Our definition clearing up effort does not seem to be successful, so I’ll try to clarify that there seem to be four choices. 1. Clearcut (standard) the definition fuzzy as it is, in the handbook and the dictionary definitions. 2. Clearcut (L) Looks like one, so any seed tree or shelterwood after overstory removal. 3. Clearcut (O) Any opening. 4. Clearcut (P) used in polemics, could mean anything writer wants.
Some Habitat Requires Openings (1993 to today)
I had a vague memory that our social scientist friends used to study what people think about clearcutting. I looked around and found a study on Google Scholar study from 1993
In the 1993 monitoring report for the White Mountain National Forest, forest supervisor Rick Cables wrote that “there is a wide and increasing interest in the concepts of ecosystem management, a principle which we believe is well addressed in the existing plan although subject to change as our monitoring efforts continue. The growing question, though, is the ‘place’ of the Forest in the wider landscape” (Cables, 1993, p. xi). One of the Forest’s goals in response to this issue of ‘place’ is to conduct all management activities with full recognition of the effect on Forest appearance. The foundation of this sensitivity to scenic value is “realizing the importance to society of a natural (appearing) landscape distinct from the man-made environments otherwise dominant in the East (USA).” As a result, project plans are frequently adjusted. “This is especially true for those areas that have experienced residential development since completion of the original (forest plan) inventory. Awareness of the concern over clearcutting has led to reduced clearcut acreage or identification of alternative prescriptions for many projects” (Kokx, 1993, pp. 52–53).Irrespective of its effect on harvesting volume, Rick Cables observes that “with respect to clearcutting, the problem boils down to this: Of the 339 inland animal species in New England, 257 of them have a primary or secondary dependence on a forested habitat. Of these 257 species 90% (233) of them have a primary or secondary dependence on forest vegetation in the regeneration (0–10 years old) or young (from 10 up to 69 years for some species) age classes. Clearcutting is the vegetative management practice that produces these various age classes of the Forest. It is difficult to provide enough of this habitat when the means of doing so is one that so many people find objectionable — clearcutting” (Cables, 1993, p. v).
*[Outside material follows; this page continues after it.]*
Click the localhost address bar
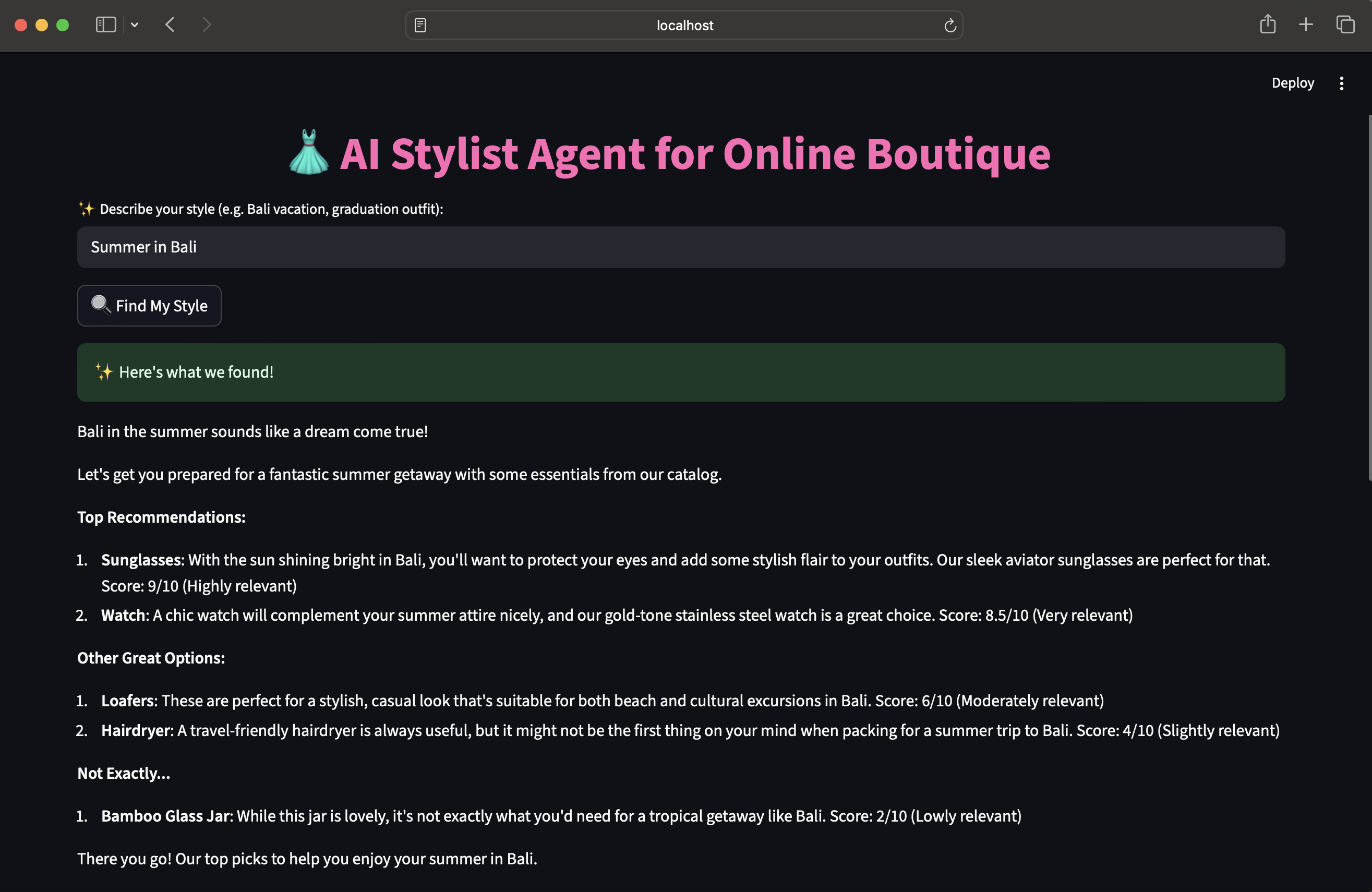The width and height of the screenshot is (1372, 892). 684,26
Early-successional forest ecosystems that develop after stand-replacing or partial disturbances are diverse in species, processes, and structure. Post-disturbance ecosystems are also often rich in biological legacies, including surviving organisms and organically derived structures, such as woody debris. These legacies and postdisturbance plant communities provide resources that attract and sustain high species diversity, including numerous early-successional obligates, such as certain woodpeckers and arthropods. Early succession is the only period when tree canopies do not dominate the forest site, and so this stage can be characterized by high productivity of plant species (including herbs and shrubs), complex food webs, large nutrient fluxes, and high structural and spatial complexity. Different disturbances contrast markedly in terms of biological legacies, and this will influence the resultant physical and biological conditions, thus affecting successional pathways. Management activities, such as postdisturbance logging and dense tree planting, can reduce the richness within and the duration of early-successional ecosystems. Where maintenance of biodiversity is an objective, the importance and value of these natural early-successional ecosystems are underappreciated.
Clearcutting our public lands for private profit will destroy mature and old-growth forests, pollute our air and water, and in bypassing the Endangered Species Act, actively drive vulnerable wildlife to extinction.”
Removing large trees and reducing overstory canopy opens the forest to more sunlight, hot, dry winds and higher temperatures, which can encourage growth of flammable shrubs and increase wildfire risk.